[Dataset records]
=-=-=

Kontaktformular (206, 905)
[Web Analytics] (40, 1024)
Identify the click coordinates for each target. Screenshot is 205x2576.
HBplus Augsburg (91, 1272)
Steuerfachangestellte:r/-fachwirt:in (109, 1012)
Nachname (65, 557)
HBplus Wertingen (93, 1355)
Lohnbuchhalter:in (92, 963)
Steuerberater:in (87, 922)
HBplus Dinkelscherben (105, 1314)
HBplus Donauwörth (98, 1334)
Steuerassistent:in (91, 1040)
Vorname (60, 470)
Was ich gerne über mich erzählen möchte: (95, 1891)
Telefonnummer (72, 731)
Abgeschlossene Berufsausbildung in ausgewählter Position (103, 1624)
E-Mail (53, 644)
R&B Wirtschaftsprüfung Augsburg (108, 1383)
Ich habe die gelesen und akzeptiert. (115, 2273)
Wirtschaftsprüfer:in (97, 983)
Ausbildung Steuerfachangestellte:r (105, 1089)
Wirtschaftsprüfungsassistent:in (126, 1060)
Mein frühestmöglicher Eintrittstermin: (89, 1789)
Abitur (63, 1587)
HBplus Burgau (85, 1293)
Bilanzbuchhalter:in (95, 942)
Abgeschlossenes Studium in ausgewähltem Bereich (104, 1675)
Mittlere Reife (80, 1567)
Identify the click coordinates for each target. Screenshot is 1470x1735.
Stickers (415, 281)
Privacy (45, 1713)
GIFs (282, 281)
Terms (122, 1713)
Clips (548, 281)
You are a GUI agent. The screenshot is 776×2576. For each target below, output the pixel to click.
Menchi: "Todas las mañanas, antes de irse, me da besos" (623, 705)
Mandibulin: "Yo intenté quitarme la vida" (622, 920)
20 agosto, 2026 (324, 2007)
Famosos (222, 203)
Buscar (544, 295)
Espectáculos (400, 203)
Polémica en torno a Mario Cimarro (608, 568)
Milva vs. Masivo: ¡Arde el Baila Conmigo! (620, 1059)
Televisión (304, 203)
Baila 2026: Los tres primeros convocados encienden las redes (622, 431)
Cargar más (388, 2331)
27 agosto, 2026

=-=-=

● **What to do**
Print out each record above exactly, with nothing omitted.

● **Written answer**
Kontaktformular (206, 905)
[Web Analytics] (40, 1024)
Identify the click coordinates for each target. Screenshot is 205x2576.
HBplus Augsburg (91, 1272)
Steuerfachangestellte:r/-fachwirt:in (109, 1012)
Nachname (65, 557)
HBplus Wertingen (93, 1355)
Lohnbuchhalter:in (92, 963)
Steuerberater:in (87, 922)
HBplus Dinkelscherben (105, 1314)
HBplus Donauwörth (98, 1334)
Steuerassistent:in (91, 1040)
Vorname (60, 470)
Was ich gerne über mich erzählen möchte: (95, 1891)
Telefonnummer (72, 731)
Abgeschlossene Berufsausbildung in ausgewählter Position (103, 1624)
E-Mail (53, 644)
R&B Wirtschaftsprüfung Augsburg (108, 1383)
Ich habe die gelesen und akzeptiert. (115, 2273)
Wirtschaftsprüfer:in (97, 983)
Ausbildung Steuerfachangestellte:r (105, 1089)
Wirtschaftsprüfungsassistent:in (126, 1060)
Mein frühestmöglicher Eintrittstermin: (89, 1789)
Abitur (63, 1587)
HBplus Burgau (85, 1293)
Bilanzbuchhalter:in (95, 942)
Abgeschlossenes Studium in ausgewähltem Bereich (104, 1675)
Mittlere Reife (80, 1567)
Identify the click coordinates for each target. Screenshot is 1470x1735.
Stickers (415, 281)
Privacy (45, 1713)
GIFs (282, 281)
Terms (122, 1713)
Clips (548, 281)
You are a GUI agent. The screenshot is 776×2576. For each target below, output the pixel to click.
Menchi: "Todas las mañanas, antes de irse, me da besos" (623, 705)
Mandibulin: "Yo intenté quitarme la vida" (622, 920)
20 agosto, 2026 (324, 2007)
Famosos (222, 203)
Buscar (544, 295)
Espectáculos (400, 203)
Polémica en torno a Mario Cimarro (608, 568)
Milva vs. Masivo: ¡Arde el Baila Conmigo! (620, 1059)
Televisión (304, 203)
Baila 2026: Los tres primeros convocados encienden las redes (622, 431)
Cargar más (388, 2331)
27 agosto, 2026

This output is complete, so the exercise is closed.